While escaping, she and her colleagues treated the wounded secretly, often without bandages.

"If the RSF discovered someone had received medical care, they beat them again," she said.

Throughout the two-year conflict, both warring sides have repeatedly and deliberately targeted doctors and hospitals.

The World Health Organization has documented 285 attacks on healthcare since the war began. They have killed at least 1,204 health workers and patients and wounded more than 400.

- 'No one left to save' -

Before fleeing, Abdallah spent weeks working around the clock in the maternity hospital. It was the last functioning medical facility in El-Fasher and suffered repeated attacks during the siege.

In October alone, the WHO reported four attacks on the hospital.

Abdallah remembers one night in October when a drone struck the building.

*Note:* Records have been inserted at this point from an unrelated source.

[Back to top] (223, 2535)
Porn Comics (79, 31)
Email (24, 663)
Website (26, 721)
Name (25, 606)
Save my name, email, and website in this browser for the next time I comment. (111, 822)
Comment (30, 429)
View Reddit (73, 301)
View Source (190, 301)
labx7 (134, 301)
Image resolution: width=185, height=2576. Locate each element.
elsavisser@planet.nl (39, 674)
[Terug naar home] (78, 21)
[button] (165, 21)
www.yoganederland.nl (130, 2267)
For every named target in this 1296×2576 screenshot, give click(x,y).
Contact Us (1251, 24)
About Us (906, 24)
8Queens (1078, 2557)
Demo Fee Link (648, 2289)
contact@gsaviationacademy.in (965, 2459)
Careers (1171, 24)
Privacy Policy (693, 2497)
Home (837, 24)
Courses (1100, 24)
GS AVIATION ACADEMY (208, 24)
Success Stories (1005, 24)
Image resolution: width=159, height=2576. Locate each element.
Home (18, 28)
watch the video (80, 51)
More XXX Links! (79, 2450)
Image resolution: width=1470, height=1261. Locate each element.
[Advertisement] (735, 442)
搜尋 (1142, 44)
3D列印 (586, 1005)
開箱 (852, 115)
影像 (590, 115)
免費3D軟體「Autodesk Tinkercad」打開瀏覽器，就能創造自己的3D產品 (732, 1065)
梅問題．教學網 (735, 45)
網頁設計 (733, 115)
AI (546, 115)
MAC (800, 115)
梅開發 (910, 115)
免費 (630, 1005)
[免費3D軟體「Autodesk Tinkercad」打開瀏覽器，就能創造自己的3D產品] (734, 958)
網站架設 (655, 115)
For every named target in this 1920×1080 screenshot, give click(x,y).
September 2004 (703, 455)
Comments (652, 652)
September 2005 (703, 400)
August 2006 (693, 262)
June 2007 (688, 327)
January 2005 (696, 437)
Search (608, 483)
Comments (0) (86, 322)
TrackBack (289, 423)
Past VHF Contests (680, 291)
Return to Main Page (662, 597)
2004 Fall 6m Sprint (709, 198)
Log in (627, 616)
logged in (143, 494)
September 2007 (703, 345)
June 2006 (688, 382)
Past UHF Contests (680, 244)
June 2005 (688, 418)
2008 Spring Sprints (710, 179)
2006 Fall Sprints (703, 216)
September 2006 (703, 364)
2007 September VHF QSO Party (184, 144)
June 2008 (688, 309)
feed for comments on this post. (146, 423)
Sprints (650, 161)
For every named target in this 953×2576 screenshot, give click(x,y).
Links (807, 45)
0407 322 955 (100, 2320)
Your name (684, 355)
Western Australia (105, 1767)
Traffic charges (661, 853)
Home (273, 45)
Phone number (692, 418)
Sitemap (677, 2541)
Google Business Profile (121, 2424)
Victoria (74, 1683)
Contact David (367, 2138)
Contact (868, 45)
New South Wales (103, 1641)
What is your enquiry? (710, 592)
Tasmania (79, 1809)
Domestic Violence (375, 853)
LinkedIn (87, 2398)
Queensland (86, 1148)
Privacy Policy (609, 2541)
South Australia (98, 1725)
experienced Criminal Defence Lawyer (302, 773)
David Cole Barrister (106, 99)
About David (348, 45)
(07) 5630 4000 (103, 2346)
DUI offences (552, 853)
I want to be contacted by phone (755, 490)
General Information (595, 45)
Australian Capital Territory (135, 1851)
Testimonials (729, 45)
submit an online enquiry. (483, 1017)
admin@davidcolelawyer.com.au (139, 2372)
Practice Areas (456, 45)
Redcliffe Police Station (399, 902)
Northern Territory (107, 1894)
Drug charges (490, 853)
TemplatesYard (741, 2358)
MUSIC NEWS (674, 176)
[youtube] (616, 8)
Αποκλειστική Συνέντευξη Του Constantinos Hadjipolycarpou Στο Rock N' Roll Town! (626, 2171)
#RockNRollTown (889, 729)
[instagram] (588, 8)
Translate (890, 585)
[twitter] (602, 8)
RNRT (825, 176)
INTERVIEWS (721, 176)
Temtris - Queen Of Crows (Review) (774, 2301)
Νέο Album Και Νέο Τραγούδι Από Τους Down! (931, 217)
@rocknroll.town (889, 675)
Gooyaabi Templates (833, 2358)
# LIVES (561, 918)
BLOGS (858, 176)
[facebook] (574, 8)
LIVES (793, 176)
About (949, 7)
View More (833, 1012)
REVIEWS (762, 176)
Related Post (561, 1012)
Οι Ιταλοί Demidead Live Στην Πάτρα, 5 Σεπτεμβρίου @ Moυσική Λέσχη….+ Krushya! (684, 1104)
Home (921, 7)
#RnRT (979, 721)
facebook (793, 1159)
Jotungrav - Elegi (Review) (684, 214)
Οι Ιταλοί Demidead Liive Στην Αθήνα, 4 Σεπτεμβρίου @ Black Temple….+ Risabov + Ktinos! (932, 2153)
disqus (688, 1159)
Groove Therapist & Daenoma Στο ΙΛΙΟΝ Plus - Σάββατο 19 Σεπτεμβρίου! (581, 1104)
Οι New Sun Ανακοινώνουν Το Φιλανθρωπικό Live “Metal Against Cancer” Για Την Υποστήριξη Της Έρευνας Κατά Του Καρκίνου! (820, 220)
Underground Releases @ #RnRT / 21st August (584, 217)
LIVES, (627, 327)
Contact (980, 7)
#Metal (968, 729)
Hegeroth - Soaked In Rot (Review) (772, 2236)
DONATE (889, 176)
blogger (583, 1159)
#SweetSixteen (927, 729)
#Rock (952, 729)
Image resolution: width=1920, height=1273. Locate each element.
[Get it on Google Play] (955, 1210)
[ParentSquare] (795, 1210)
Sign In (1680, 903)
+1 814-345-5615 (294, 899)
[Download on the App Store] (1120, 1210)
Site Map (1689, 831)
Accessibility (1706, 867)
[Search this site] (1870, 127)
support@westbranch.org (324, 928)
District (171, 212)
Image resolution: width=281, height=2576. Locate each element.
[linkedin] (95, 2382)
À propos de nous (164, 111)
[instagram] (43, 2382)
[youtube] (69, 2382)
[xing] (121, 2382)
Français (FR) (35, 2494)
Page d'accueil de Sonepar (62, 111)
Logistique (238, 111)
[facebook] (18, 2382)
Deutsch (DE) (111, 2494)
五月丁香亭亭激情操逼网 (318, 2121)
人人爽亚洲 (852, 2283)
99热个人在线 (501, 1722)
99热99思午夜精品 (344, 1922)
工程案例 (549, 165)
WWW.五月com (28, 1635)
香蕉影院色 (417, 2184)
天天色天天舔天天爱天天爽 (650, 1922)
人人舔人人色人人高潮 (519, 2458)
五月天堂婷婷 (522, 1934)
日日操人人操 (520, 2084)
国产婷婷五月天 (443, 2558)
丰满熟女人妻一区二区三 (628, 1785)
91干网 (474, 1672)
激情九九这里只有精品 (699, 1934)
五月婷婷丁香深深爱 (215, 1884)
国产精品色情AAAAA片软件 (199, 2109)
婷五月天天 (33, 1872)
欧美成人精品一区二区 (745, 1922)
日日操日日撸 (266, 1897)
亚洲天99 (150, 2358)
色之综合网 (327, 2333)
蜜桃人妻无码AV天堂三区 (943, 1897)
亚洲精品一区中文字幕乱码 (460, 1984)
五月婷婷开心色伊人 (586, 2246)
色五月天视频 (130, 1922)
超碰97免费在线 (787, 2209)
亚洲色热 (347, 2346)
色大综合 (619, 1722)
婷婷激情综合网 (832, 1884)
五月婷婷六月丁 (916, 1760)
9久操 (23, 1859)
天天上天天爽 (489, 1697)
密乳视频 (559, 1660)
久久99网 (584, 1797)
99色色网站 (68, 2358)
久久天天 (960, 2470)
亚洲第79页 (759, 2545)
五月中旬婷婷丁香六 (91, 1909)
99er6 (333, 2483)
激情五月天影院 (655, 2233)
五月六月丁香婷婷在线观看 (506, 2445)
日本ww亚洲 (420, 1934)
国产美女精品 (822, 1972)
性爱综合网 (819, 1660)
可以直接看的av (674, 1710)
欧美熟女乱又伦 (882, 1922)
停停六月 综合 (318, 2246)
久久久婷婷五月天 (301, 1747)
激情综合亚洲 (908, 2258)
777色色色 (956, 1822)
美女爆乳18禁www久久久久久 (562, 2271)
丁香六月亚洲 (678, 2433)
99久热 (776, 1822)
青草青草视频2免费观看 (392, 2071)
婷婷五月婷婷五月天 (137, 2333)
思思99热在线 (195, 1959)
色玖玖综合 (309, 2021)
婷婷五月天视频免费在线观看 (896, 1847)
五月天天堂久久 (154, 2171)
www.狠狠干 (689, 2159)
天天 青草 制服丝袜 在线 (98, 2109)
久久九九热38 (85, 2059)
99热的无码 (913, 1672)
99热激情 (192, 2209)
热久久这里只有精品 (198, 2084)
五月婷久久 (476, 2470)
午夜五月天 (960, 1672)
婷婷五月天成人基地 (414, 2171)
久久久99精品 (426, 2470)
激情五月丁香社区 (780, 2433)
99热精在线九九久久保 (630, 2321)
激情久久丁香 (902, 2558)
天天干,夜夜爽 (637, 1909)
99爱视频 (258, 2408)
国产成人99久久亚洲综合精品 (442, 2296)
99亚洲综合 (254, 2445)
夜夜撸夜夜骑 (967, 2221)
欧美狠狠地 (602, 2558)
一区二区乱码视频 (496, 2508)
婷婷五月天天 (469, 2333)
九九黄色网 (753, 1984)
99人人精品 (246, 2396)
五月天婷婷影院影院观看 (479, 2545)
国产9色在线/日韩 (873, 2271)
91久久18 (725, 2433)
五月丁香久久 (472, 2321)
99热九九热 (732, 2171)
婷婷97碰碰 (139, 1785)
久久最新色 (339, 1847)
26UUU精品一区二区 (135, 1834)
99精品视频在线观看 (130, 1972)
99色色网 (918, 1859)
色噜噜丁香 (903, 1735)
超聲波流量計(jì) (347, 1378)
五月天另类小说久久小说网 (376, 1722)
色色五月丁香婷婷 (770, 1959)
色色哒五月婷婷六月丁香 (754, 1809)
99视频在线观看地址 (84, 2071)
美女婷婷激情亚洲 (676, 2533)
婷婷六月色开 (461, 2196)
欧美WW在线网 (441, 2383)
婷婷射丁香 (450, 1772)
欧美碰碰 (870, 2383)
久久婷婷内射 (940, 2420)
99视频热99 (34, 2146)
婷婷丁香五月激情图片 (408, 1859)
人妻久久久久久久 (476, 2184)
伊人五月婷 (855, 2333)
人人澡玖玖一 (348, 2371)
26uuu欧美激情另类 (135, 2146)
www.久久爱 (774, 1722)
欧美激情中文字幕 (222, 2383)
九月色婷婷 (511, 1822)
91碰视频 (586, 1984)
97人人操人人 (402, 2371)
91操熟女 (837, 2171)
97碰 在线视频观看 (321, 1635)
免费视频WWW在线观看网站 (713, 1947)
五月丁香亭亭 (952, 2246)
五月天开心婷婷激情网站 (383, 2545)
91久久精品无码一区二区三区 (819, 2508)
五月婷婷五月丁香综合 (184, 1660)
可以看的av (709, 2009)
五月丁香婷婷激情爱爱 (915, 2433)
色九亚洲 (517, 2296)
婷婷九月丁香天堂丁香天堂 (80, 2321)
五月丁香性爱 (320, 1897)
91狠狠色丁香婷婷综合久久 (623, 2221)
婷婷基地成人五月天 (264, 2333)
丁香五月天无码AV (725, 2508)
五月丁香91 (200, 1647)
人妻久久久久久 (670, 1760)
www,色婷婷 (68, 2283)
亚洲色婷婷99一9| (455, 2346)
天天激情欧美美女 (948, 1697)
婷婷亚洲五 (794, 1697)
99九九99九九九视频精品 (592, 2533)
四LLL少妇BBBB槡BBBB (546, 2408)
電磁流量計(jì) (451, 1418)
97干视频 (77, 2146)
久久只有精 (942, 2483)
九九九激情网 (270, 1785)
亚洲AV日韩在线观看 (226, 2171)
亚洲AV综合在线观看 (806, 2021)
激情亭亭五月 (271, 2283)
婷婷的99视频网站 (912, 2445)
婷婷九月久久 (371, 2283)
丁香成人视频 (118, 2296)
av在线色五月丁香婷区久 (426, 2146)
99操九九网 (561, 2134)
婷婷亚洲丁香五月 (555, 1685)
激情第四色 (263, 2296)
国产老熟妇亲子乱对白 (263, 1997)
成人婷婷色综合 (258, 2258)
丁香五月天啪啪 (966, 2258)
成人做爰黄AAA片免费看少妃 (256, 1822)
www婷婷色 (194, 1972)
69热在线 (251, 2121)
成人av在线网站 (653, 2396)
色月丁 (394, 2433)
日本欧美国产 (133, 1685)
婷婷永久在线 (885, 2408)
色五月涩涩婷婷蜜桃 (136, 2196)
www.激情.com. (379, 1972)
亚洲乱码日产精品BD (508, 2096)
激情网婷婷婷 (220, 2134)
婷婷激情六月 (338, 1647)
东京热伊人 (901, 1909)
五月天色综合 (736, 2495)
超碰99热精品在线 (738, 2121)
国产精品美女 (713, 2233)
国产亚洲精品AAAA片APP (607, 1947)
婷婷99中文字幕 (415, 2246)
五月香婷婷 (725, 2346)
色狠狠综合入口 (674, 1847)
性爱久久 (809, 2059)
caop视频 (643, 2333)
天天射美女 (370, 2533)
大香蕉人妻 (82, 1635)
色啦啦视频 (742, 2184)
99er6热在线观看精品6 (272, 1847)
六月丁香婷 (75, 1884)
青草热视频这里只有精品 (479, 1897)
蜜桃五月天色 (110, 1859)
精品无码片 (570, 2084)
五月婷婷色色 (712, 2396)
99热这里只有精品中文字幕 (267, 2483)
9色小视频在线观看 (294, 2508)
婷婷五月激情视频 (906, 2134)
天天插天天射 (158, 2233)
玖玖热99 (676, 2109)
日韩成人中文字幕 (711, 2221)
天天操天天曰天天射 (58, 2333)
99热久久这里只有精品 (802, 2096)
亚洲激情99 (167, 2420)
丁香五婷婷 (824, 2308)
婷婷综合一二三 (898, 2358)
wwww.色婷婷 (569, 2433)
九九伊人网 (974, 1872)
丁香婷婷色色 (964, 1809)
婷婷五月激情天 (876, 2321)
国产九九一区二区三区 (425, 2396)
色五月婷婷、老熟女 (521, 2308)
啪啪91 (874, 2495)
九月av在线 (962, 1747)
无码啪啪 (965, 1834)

"I went home early that evening," she recalled, "and later I heard the sound of a drone. It fell on the hospital.

"When we rushed there, there was no one left to save."

"Bodies were unrecognisable. People were torn into pieces," she said.

"It didn't feel real. Horror like in the movies."

Two days after El-Fasher fell, an attack on the hospital killed 460 patients and staff, according to the WHO.

The city remains cut off from communications, with the RSF controlling access to Starlink satellite services.

For Abdallah, the journey to Al-Dabbah -- which involved checkpoints, arbitrary killings and rampant looting and sexual violence -- was "worse than inside El-Fasher".

Most people "were beaten" and "more people died on the road than" in the city itself.

Sudan's conflict has already killed tens of thousands of people and displaced nearly 12 million, creating the world's largest displacement and hunger crises.

On a recent visit to displacement camps in Sudan, UN humanitarian chief Tom Fletcher said the country faced enormous needs and highlighted the need to develop a stronger health system.